Material shown
§
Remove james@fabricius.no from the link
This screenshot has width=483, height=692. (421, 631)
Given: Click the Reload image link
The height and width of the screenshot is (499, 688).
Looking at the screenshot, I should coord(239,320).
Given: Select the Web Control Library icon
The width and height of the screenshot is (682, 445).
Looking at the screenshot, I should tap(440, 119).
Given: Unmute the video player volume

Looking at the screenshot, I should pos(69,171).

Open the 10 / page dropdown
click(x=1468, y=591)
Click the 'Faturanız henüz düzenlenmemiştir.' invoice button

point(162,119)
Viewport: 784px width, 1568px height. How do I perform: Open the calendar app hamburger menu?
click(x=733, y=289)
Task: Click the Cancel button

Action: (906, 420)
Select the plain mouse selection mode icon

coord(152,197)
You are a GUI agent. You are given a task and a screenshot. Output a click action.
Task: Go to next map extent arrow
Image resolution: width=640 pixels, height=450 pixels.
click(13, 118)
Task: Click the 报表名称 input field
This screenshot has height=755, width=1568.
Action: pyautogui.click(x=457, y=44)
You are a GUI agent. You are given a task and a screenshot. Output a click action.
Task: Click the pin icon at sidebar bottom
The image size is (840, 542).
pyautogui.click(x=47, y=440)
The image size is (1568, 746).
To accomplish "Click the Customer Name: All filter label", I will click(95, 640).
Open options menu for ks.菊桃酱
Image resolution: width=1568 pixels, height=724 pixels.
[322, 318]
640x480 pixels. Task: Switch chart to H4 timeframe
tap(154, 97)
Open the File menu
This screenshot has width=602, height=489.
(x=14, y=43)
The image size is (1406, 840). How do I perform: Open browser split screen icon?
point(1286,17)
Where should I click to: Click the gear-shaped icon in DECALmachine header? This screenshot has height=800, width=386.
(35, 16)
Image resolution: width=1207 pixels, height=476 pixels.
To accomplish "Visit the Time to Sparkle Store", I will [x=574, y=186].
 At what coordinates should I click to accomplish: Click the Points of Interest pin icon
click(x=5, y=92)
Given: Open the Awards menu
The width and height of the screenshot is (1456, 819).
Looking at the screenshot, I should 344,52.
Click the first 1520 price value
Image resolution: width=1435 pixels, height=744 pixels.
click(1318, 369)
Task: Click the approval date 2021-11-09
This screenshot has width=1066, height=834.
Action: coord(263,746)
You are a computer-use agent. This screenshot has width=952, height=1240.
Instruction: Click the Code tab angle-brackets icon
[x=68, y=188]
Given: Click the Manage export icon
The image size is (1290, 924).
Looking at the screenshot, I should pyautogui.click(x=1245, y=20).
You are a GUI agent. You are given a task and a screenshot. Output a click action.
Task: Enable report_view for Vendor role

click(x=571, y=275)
§
Exercise brief
Rewrite everything from the start of the records down to the line containing "Looking at the screenshot, I should coord(239,320).", replacing "Reload" with "Refresh" and leaving all else unchanged.

Exercise result
Remove james@fabricius.no from the link
This screenshot has width=483, height=692. (421, 631)
Given: Click the Refresh image link
The height and width of the screenshot is (499, 688).
Looking at the screenshot, I should coord(239,320).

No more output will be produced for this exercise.